Alvin comenzó a llorar.
—No —insistió—. Estaré bien si Papá me sostiene.
—Eso es —dijo Fe—. Que no haga el corte, pero estará aquí con el niño o lo incrustaré en la chimenea. O lo uno o lo otro. —Salió en tromba de la habitación.
—Dijo usted que el niño marcaría el lugar... —recordó Thrower.
—Oye, Al. Déjame sentarte un poco. Tengo un poco de carbón. Marca la pierna en el sitio esacto donde quieres que levanten la capa de piel...
Alvin gimió mientras Mesura lo incorporaba, pero al marcar un gran rectángulo de su pantorrilla, el pulso no le tembló.
—Corte desde abajo, y deje pegada la parte de arriba —dijo. Tenía la voz pastosa y opaca, y cada palabra le representaba un gran esfuerzo—. Mesura, tú sostendrás la capa de piel apartada mientras él corta.
—Eso tendrá que hacerlo Ma —dijo Mesura—. Yo he de aguantarte para que no saltes de dolor.
—No saltaré —aseguró Alvin— si Papá me sostiene.
Miller se introdujo lentamente en la habitación, escoltado por su esposa.
—Yo te sostendré —anunció. Tomó el lugar de Mesura, y se sentó detrás del niño con los brazos a su alrededor—. Te estoy abrazando —dijo.
—Muy bien, entonces —intervino Thrower. Y esperó el paso siguiente.
Esperó un buen rato...
—¿No olvida usté algo, reverendo? —preguntó Mesura.
—¿Qué cosa? —dijo Thrower.
—El cuchillo y la sierra —respondió.
Thrower miró su pañuelo, que yacía en su mano izquierda. Vacío.
—Pero si estaban aquí...
—Los dejó sobre la mesa cuando veníamos comentó Mesura.
—Iré a buscarlos —dijo la buena de Fe. Y salió e la habitación a toda prisa.
Aguardaron y aguardaron y aguardaron. Finalmente, Mesura se puso de pie.
—No puedo entender por qué no regresa.
Thrower fue tras él. Hallaron a Fe en la sala principal, remendando una colcha con las niñas.
—Mamá —dijo Mesura—. ¿Y el cuchillo y la sierra?

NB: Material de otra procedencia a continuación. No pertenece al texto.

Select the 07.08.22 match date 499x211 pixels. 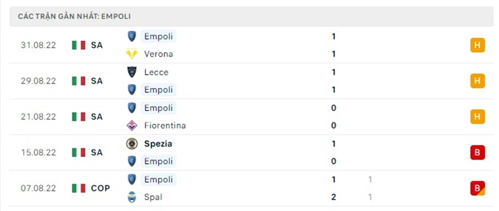point(38,188)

—Santo Cielo —exclamó Fe—. No sé qué me ha pasado. Ya no me acordaba para qué había venido hasta aquí. —Tomó el cuchillo y la sierra y regresó a la habitación de Alvin. Mesura se encogió de hombros ante Thrower y ambos la siguieron. Ahora, pensó Thrower. Ahora haré todo lo que el Señor espera de mí. El Visitante verá que soy un fiel amigo de mi Salvador, y mi sitio en el paraíso estará asegurado. No como este pobre, miserable pecador, que vivirá atrapado en la hoguera del infierno.

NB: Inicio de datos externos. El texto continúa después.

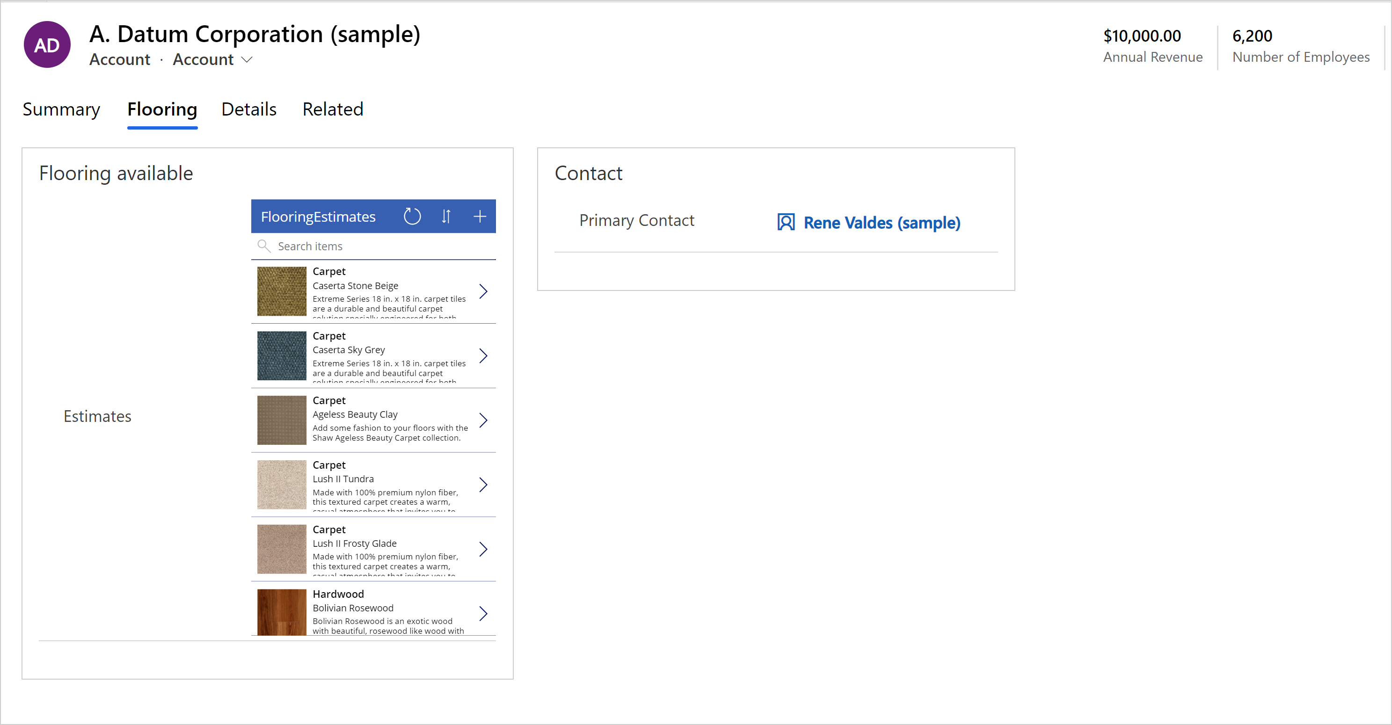Click the sort/filter icon in FlooringEstimates toolbar
1392x725 pixels.
[x=446, y=216]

—Reverendo... —dijo Mesura—. ¿Qué hace?
—Este dibujo... —comentó Thrower.
—¿Qué le pasa?
Thrower examinó de cerca el grabado que había sobre la chimenea. No era un alma en el infierno. Era una representación del hijo mayor de la familia, Vigor, ahogándose. Había oído la historia al menos una docena de veces. ¿Pero por qué estaba allí, mirándolo, cuando tenía una misión tan grandiosa e importante que cumplir en la otra habitación?
—¿Se encuentra bien?
—Perfectamente —respondió Thrower—. Sólo necesitaba un instante de oración silenciosa y un poco de meditación antes de emprender esta tarea...
Avanzó resueltamente hasta la habitación y se sentó en la silla, al lado del lecho donde yacía trémulo el hijo de Satán, a la espera del cuchillo. Thrower buscó los instrumentos del crimen sagrado. No estaban por ninguna parte.

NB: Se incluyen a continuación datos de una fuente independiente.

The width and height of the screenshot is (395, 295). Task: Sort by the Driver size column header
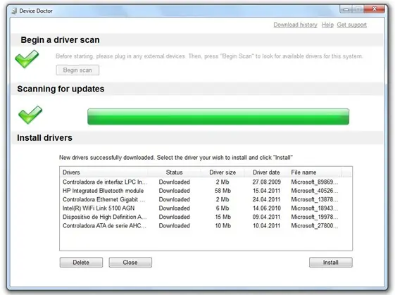pos(222,172)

—¿Y el cuchillo?—preguntó.
Fe miró a Mesura.
—¿No trajiste las cosas contigo? —le dijo.
—Eras tú quien las traía —le recordó Mesura.
—Pero cuando saliste a buscar al predicador, ¿no las cogiste?
—¿Yo hice eso? —Mesura parecía confundido—. Debo de haberlas dejado allí abajo... —Se puso de pie y abandonó la habitación.
Thrower comenzó a notar que allí estaba sucediendo algo extraño, aunque no podía determinar qué. Fue hasta la puerta a esperar el regreso de Mesura.
Allí estaba Cally de pie, sosteniendo su pizarra y mirando al ministro.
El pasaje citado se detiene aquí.